Octavia coughed. "Mistakes Callie made, not me. I've never bothered with online dating. Online gaming, well...what else am I supposed to do in a camp in the middle of nowhere, with nothing but a decent internet connection? But this isn't about me. It's about Alethea and her quest for love. First, she'll need a good photo." She surveyed the room. "Stand here, in front of the bookcase. That'll show how much you like to read."

"What are those things on the shelf?" Alethea asked.

Everyone else laughed.

"Rory's obsessed with the Mandalorian, so she wants everything Baby Yoda. She set them all up along the bookcase so they can watch the show with her." Tacey reached for the nearest green figurine. "I'll move them out of the way."

"No! Leave them. Between the books and the figurines, it shows Alethea's into books and pop culture. Geek girls definitely get attention," Octavia said.

"But I don't even know what the green thing is," Alethea protested. "I like my aliens hot and muscled and well endowed. Not small, green and wrinkly."

"That's all right. You can mention your passion for knobbly alien peen in your profile," Callie said.

"God, no! That'll get you triple the number of dick pics, I swear, because they think you're asking to see the goods. Do not mention penises anywhere in your profile or preferences."

"Not even if that's the only part of him you're really interested in?" Callie asked.

"Callie!" Alethea protested. "I'm supposed to be looking for love, not a hookup!"

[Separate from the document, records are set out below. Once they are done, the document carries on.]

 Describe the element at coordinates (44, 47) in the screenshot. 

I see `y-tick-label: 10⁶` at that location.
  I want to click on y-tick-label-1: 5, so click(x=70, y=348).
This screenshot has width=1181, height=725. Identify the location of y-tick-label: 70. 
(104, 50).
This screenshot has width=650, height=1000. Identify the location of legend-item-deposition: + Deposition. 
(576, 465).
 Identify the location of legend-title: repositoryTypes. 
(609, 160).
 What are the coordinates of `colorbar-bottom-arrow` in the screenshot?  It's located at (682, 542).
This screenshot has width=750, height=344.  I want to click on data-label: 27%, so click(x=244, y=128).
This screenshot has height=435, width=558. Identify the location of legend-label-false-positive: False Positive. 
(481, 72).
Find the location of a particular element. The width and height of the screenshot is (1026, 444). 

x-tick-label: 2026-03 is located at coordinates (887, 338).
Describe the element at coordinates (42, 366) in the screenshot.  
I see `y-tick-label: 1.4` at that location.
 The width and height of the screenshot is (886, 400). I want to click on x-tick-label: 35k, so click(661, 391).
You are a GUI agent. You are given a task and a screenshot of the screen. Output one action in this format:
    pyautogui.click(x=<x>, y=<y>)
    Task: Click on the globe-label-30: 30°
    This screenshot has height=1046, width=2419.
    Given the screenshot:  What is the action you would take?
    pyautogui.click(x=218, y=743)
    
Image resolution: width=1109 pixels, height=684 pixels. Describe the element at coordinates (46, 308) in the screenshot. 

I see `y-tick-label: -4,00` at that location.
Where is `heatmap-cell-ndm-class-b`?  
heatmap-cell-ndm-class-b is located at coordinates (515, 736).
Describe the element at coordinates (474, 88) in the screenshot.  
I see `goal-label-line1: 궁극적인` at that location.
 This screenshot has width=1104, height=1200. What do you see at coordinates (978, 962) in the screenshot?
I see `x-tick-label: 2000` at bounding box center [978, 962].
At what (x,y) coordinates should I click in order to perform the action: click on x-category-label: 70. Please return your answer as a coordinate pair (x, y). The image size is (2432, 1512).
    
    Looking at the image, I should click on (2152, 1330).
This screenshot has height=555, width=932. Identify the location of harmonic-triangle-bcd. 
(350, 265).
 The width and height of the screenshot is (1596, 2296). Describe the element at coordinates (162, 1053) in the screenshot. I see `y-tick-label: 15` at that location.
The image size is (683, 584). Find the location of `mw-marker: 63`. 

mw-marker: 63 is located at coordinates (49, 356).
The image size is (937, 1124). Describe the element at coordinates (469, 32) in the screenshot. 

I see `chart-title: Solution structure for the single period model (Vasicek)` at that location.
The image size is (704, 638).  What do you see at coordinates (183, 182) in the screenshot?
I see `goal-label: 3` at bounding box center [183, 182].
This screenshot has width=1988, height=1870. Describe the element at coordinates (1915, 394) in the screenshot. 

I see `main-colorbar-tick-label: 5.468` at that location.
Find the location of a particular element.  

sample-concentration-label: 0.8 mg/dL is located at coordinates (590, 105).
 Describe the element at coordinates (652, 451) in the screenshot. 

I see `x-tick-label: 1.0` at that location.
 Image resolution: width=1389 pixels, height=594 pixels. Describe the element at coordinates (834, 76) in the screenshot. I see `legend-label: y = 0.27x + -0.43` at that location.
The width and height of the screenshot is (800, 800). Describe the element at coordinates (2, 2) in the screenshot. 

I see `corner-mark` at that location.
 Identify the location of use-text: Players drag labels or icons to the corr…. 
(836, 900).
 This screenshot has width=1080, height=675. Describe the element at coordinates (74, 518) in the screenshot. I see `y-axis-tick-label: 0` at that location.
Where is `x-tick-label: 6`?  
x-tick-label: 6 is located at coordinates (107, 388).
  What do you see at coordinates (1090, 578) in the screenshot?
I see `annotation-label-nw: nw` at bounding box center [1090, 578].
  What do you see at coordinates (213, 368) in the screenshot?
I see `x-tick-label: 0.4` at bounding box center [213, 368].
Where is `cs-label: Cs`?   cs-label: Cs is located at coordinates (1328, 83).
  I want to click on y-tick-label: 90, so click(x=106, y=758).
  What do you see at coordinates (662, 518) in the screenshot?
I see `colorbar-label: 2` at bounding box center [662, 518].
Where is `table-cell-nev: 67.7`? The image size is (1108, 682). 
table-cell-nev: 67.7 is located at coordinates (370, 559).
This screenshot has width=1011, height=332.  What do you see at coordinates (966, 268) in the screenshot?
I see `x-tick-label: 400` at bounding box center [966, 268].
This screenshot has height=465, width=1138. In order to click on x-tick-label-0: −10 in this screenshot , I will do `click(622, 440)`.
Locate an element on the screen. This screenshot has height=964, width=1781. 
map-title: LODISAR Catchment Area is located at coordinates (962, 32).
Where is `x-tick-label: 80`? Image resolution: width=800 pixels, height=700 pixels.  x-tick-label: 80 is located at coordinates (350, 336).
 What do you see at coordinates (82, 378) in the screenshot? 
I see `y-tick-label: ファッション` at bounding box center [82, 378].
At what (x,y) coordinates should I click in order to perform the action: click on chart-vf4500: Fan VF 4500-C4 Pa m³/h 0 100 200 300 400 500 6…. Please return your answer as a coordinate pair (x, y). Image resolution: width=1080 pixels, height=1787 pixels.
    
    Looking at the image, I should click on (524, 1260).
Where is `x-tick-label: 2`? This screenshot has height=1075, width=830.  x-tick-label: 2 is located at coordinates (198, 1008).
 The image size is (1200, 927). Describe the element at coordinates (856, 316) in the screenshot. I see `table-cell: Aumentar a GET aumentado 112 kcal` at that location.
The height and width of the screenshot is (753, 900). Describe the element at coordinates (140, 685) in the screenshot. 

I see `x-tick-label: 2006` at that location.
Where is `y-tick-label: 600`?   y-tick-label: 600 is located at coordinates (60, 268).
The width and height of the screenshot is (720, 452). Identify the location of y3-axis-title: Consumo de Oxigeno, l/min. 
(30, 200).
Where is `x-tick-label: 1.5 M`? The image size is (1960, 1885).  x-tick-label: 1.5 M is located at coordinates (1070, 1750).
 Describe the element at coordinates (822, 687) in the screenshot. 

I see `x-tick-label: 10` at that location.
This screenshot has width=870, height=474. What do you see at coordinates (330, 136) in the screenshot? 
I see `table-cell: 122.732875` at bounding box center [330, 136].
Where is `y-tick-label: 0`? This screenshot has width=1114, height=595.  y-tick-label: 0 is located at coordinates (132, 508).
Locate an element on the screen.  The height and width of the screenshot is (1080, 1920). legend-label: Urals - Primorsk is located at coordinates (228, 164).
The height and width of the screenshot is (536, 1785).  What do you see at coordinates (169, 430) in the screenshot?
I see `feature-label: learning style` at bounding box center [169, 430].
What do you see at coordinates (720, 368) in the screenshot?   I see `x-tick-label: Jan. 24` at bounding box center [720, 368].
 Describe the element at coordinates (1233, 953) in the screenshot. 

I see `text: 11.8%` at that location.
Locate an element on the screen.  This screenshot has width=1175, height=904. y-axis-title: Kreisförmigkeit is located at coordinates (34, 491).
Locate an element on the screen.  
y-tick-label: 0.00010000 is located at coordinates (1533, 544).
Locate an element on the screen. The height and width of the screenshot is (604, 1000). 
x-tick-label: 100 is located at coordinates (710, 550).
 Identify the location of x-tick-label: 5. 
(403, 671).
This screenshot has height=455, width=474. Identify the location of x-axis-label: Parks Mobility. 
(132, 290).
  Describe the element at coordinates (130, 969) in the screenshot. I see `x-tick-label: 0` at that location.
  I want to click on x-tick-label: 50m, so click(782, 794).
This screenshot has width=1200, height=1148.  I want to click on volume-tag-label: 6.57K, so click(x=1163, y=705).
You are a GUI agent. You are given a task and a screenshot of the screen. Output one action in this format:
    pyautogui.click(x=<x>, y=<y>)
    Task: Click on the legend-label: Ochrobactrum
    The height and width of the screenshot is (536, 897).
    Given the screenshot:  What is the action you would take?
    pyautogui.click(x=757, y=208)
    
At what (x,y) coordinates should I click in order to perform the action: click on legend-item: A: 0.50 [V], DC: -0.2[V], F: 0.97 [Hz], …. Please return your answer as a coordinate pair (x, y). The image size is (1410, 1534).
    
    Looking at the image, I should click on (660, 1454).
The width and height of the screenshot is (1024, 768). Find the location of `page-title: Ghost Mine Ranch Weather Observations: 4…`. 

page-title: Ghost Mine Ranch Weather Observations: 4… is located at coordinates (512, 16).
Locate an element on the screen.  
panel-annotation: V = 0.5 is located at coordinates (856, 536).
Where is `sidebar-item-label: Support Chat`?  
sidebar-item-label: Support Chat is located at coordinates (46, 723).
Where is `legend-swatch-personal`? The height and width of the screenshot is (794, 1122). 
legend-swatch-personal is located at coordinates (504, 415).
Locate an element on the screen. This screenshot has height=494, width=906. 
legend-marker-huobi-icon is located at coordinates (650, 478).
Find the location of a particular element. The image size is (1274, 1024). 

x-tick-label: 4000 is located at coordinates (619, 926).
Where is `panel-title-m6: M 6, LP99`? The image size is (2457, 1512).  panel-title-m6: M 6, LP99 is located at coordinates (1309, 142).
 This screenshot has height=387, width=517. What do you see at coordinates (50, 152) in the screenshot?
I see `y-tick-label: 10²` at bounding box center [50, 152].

"Well, yeah, but you have to start somewhere. A first date, your first fuck...I mean, how can you know he gives good dick unless you've sampled the goods?"

"And that is why Callie is still single, because she only dates guys who are as into first date sex as she is, which is why she never gives them a second date," Tacey said.

"Hey, good dick is an increasingly rare commodity. It's not my fault most guys don't know what to do with their dangly bits. Or any part of a woman's body, really."

"And we're back to why Alethia is looking for love, because the perfect man doesn't exist outside the pages of a book," Octavia said.

A chorus of agreement greeted that statement, which made Alethia miss living with them all the more. Sure, they bickered like siblings instead of cousins (except Octavia and Tacey, who actually were sisters), but they were family who always had each other's backs. Or dating profile, like the one Octavia had already managed to bring up on her tablet screen. Complete with a photo of Alethia in front of the bookcase that didn't look half bad.

"Right, let's get this filled out," Octavia said. "Interests?"